Tenet insanabile multo scribendi cacoethes
An inveterate and incurable itch for writing besets many
Wednesday, February 04, 2015
Compassed about by bees: busy-ness
They compassed me about like bees; they blazed like a fire among thorns. Ps 118:12
On Sunday night, while everyone else was watching the Superbowl, I was in a car headed up I95 from Washington, DC to Philly. Usually it's a nail bitingly anxious drive because of the traffic, but there was no traffic to speak of between the weather warnings (ice! sleet! freezing rain!) and the football game.
Alas, I was still biting my nails. I told Math Man I was having anticipatory anxiety about my schedule for the next day, which included a 7 hour stretch so packed I was visualizing my path from one commitment to the next so I could figure out how to duck into the ladies' room. Today was, if anything, worse. And Friday, yes, well, I just shouldn't think about it. I was compassed about, harried on all sides not by bees, but by busy-ness.

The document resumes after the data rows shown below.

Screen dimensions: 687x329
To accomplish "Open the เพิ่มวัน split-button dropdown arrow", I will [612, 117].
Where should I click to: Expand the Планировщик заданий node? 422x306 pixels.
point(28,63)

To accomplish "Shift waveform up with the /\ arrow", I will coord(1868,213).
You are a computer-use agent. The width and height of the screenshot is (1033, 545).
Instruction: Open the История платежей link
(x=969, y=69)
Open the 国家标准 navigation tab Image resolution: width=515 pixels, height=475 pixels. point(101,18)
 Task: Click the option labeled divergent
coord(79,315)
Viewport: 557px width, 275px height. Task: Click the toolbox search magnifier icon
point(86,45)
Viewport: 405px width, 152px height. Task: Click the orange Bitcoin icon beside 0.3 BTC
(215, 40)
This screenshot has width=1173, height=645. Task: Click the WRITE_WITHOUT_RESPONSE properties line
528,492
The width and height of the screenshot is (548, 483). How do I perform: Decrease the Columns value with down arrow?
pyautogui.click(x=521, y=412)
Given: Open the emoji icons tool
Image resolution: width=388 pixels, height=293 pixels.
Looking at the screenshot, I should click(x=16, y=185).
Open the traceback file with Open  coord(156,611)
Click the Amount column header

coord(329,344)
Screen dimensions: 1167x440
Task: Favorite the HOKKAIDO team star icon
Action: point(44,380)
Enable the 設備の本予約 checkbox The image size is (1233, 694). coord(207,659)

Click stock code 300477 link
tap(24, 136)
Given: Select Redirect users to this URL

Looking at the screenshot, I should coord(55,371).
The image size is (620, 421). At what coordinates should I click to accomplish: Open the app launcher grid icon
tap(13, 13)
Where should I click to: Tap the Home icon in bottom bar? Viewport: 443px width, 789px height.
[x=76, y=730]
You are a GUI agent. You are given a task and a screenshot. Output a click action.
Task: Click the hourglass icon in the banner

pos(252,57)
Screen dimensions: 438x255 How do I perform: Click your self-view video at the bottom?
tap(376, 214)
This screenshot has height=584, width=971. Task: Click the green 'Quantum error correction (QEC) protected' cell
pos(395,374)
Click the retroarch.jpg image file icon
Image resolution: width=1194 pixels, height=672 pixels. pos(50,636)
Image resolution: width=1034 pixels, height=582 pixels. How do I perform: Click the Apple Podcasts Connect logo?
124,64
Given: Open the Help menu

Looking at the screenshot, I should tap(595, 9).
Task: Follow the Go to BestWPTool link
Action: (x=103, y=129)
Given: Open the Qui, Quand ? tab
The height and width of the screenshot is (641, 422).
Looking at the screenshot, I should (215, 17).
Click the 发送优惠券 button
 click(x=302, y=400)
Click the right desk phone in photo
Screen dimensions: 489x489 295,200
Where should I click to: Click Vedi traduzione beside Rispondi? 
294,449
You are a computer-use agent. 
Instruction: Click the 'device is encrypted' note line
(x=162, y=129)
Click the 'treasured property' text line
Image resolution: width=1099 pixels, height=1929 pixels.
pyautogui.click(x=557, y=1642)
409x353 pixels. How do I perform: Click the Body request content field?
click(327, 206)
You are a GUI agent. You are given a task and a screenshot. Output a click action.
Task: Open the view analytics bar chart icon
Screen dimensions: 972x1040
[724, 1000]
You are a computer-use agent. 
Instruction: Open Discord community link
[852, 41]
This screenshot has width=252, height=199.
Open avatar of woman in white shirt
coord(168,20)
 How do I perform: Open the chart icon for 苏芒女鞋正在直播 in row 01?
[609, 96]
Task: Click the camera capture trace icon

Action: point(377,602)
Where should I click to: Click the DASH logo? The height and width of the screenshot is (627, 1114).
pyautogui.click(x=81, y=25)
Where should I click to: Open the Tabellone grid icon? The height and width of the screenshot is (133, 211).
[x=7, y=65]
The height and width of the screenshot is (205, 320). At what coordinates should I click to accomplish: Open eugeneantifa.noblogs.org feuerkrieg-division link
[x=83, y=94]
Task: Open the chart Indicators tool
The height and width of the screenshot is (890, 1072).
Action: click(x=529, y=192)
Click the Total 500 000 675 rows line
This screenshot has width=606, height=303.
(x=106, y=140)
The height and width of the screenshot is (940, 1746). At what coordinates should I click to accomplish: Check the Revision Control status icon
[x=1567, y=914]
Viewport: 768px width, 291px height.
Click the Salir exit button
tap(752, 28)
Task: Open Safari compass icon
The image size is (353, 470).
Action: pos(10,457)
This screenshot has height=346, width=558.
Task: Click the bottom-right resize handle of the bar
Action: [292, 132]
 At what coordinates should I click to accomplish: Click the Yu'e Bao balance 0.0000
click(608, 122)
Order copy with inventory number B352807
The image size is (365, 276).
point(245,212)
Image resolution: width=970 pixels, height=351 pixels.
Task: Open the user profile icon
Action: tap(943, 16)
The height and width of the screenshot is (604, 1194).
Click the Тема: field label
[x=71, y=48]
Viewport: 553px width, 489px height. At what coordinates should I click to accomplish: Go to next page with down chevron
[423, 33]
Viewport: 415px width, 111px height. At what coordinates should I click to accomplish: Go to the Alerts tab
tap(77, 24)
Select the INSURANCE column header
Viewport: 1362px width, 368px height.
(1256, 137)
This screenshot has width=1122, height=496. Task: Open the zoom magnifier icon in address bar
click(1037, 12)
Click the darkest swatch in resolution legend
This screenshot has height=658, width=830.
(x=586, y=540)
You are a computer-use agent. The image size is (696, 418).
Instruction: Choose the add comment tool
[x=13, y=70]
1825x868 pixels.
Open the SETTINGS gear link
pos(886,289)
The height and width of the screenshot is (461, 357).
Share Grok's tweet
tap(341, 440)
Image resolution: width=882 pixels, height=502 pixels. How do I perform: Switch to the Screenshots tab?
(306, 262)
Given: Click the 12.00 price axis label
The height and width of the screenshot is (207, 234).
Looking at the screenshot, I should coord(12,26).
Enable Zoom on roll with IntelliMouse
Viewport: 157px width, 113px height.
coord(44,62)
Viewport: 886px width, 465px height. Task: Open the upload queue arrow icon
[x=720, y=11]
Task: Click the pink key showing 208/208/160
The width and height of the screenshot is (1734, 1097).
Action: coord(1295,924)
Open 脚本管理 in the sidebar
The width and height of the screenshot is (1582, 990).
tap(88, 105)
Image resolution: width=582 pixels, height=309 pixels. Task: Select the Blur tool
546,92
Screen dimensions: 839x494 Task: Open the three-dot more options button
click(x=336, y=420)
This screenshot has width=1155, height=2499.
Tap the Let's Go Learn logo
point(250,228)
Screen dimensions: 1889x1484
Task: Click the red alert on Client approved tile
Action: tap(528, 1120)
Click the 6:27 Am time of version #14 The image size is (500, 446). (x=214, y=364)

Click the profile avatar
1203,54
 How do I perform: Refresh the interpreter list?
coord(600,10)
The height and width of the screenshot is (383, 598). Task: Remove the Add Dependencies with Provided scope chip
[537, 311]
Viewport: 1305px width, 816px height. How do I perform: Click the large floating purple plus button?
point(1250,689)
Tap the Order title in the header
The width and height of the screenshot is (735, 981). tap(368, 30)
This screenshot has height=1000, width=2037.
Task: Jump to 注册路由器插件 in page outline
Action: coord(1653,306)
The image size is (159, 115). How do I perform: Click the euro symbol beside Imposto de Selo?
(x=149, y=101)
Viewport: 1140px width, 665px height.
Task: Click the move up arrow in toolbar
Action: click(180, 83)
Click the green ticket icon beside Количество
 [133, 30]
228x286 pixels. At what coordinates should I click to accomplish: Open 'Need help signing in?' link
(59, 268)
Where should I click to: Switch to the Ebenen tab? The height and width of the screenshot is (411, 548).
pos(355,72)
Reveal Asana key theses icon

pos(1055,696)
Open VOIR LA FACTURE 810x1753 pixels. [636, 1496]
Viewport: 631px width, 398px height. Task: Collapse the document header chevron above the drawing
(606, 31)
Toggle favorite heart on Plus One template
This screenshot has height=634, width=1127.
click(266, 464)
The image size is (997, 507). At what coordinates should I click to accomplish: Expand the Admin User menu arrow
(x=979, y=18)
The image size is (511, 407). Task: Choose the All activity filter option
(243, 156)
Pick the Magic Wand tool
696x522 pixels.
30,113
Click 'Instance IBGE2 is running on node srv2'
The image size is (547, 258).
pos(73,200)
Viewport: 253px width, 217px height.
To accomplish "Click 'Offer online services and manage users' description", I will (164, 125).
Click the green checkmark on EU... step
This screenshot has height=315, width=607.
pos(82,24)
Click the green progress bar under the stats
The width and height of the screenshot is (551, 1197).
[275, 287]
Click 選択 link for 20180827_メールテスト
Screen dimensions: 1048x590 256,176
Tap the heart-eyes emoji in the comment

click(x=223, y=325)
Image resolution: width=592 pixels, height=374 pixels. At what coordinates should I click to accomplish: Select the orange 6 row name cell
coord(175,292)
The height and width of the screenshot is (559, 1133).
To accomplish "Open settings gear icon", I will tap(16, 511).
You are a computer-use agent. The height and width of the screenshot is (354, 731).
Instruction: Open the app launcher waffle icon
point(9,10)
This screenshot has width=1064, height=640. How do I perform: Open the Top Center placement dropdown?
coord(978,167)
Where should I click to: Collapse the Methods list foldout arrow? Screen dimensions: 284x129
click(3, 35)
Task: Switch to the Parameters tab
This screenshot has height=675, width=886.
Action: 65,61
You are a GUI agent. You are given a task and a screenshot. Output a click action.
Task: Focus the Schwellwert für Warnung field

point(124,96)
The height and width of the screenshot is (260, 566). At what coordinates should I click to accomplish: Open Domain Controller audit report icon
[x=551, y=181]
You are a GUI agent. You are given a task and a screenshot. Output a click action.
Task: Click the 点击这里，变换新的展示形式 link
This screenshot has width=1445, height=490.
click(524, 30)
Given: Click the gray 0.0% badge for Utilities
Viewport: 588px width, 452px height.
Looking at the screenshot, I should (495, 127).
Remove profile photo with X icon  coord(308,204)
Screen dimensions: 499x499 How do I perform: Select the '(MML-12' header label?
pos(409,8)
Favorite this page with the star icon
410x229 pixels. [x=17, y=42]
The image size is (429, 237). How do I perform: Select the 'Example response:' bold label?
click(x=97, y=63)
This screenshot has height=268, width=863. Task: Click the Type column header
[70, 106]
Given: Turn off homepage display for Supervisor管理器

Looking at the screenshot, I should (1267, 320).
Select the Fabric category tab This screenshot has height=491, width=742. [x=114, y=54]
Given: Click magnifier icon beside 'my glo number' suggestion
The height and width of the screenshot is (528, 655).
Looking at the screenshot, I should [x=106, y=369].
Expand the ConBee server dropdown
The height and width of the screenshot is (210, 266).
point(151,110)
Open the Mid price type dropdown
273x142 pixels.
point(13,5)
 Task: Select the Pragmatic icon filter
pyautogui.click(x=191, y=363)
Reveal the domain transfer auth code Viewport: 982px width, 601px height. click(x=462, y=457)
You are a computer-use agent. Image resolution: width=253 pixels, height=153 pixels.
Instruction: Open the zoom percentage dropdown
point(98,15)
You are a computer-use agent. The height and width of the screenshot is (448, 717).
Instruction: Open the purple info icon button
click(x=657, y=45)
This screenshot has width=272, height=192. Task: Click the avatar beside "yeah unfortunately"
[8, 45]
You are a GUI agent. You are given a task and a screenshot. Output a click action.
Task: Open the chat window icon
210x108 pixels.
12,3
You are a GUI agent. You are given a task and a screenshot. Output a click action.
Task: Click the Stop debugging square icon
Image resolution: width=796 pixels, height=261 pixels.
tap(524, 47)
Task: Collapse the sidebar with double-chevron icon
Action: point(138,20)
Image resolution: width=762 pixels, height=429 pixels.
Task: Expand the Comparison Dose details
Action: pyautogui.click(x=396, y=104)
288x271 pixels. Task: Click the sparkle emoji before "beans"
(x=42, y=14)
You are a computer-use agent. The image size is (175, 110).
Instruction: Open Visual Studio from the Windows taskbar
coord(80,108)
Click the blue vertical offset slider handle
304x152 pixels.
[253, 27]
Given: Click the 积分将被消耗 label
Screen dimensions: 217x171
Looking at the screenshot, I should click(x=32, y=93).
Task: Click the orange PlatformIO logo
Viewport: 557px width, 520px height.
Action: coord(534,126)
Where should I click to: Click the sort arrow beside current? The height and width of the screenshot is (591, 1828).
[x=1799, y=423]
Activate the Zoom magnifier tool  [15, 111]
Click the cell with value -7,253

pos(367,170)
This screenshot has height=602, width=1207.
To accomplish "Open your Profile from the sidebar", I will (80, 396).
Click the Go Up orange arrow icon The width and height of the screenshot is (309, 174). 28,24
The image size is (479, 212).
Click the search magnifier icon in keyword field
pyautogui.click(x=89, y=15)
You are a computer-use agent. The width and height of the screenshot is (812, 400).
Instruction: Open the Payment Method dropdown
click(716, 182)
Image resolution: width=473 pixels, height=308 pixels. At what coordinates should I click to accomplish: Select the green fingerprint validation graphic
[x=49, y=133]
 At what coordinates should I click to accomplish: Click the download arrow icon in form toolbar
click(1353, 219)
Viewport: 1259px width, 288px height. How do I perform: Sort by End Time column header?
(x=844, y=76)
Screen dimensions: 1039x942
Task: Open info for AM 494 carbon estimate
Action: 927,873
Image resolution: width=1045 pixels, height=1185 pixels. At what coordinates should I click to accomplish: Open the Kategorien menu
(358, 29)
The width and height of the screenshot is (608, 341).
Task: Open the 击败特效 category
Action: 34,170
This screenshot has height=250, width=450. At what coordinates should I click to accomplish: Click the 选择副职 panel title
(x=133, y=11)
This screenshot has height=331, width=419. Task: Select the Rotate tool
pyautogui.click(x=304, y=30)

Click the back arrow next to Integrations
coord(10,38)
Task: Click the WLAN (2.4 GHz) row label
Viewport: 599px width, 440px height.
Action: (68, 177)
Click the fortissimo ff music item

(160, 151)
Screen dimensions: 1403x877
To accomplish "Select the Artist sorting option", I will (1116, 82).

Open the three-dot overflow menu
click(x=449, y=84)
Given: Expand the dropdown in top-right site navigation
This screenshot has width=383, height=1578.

Somehow I've ended up with a schedule that gives me two nearly clear days a week and three close-packed days. In principle this is a delight — unfettered time to write, to think, to plan. In practice, it works — last week I wrote the bulk of an NSF grant in those two days, yesterday I read papers and sketched out the core lines of argument for an essay I'm writing, tomorrow I expect to produce a substantive draft of said essay. The part that doesn't work is the overly packed days that frame these joyous spaces. I'm crabby before they start, I'm rushed and cranky as they progress, and by the end of the day I'm crabby, cranky AND exhausted.
I find myself clinging greedily to the two empty days, unwilling to move something into those deserts. Nor am I willing to let go of some of what I've committed to on Mondays, Wednesdays and Fridays. But I'm beginning to see the wisdom in St. Benedict's rule, where work, and leisure and prayer share space in each day. No binging.